Abstract:
An inertia force generating device comprises two pairs of coaxial counterrotating eccentric rotors, whose rotational speeds and relative positons are automatically and continuously controlled so as to cancel undesirable vibrations produced by another device. Within each rotor pair, the two rotors have an adjustable angle between their mass centers, so that the effective eccentricity of the pair can be varied, and the phase between the two pairs can also be changed, to alter the direction of the maximum or minimum inertial forces developed. The four rotors include shells of different diameter, nested together on a center plane of the device, or parallel plates configured to maintain a minimum spread of mass centers along the rotational axis.

Description:
BACKGROUND OF THE INVENTION 
     This invention relates to the field of vibration control, and particularly to an active inertial force generator capable of developing periodic forces of controllable frequency, amplitude, direction and phase, for cancelling undesirable vibrations developed by aircraft engines or the like. 
     For controlling the generation or transmission of vibrations developed by machinery, various schemes and mechanisms are well known. These fall generally into categories of (1) passive vibration dampers, such as flywheel dampers, (2) vibration isolators, such as shock mounts, (3) hydraulic vibrators for generating periodic forces to counteract undesirable vibrations, and (4) mechanical active vibration compensators. The present invention is in the last group. Within that group, there are prior disclosures of devices which are either reciprocating or rotary. U.S Pat. No. 3,208,292, for example, discloses a variable force oscillator comprising four imbalanced flywheels arranged in counter-rotating pairs on two parallel axes; a differential gear arrangement permits one to change the angle between the eccentrically weighted portions, and thus change the magnitude of the vibration developed. U.S. Pat. Nos. 3,209,525, 4,289,042 and 4,667,532 show arrangements with two or three eccentric weights. With none of these devices, however, can one simultaneously control the frequency, magnitude and direction of the generated forces, or correct the phase between another source of vibration and the device. U.S. Pat. No. 4,688,355 does show an automatic balancer of the hydraulic type for grinding machines, but it requires a stationary fixture for hydraulic pressure to act against, and is not capable of developing an inertial force for compensating or cancelling vibrations developed by another device. 

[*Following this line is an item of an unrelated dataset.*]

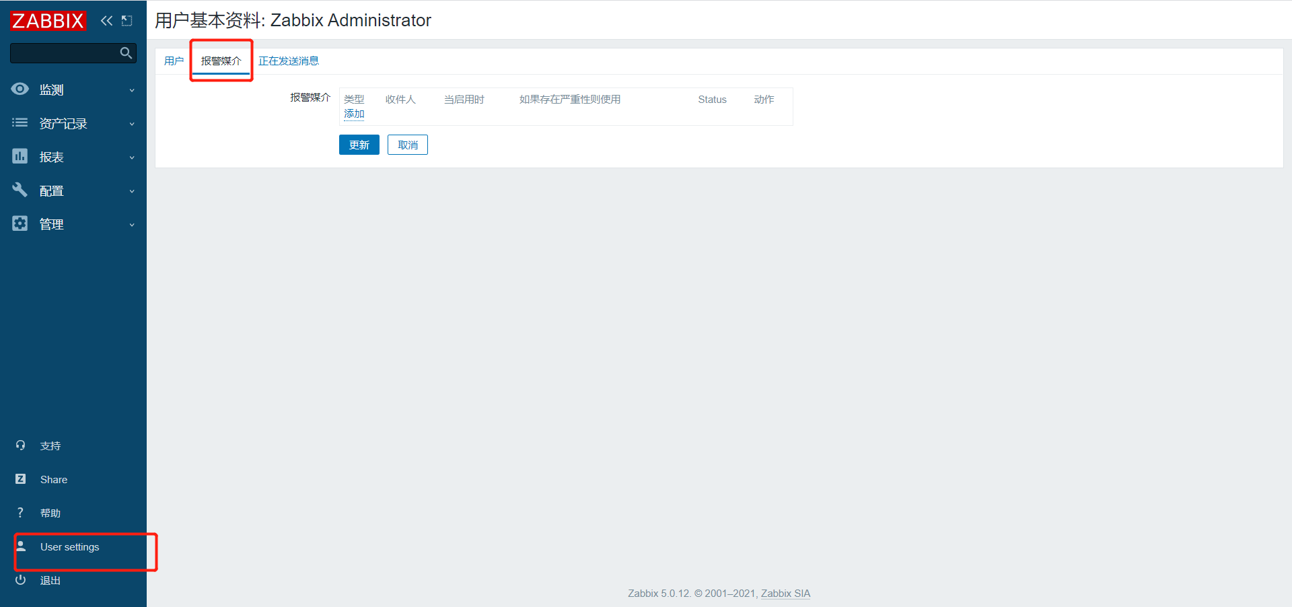This screenshot has height=607, width=1292.
Task: Toggle the kiosk mode sidebar icon
Action: 127,21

     None of the prior devices is capable of simultaneously altering the magnitude, frequency, phase, and direction of its vibrational forces while in operation. In short, the problem of producing compensating periodic forces of readily changeable frequency, magnitude, direction and phase is a problem only partially addressed by the prior art, and was never heretofore solved. 
     In view of the foregoing, it is an object of this invention to generate periodic inertial forces for cancelling engine vibrations and the like, which may have varying frequency, magnitude and direction. 
     Another object is to provide a system for maintaining proper phase between the cancelling forces and the undesired vibration. 
     A further object is to provide a rotary mechanical vibration canceller with plural rotors nested in a common plane, so as to produce force vectors only in that plane. 
     Yet another object is to control a vibration cancelling device automatically in response to sensed vibrations in the environment of the device, so as to match the inertial forces of the device to those of the environment. 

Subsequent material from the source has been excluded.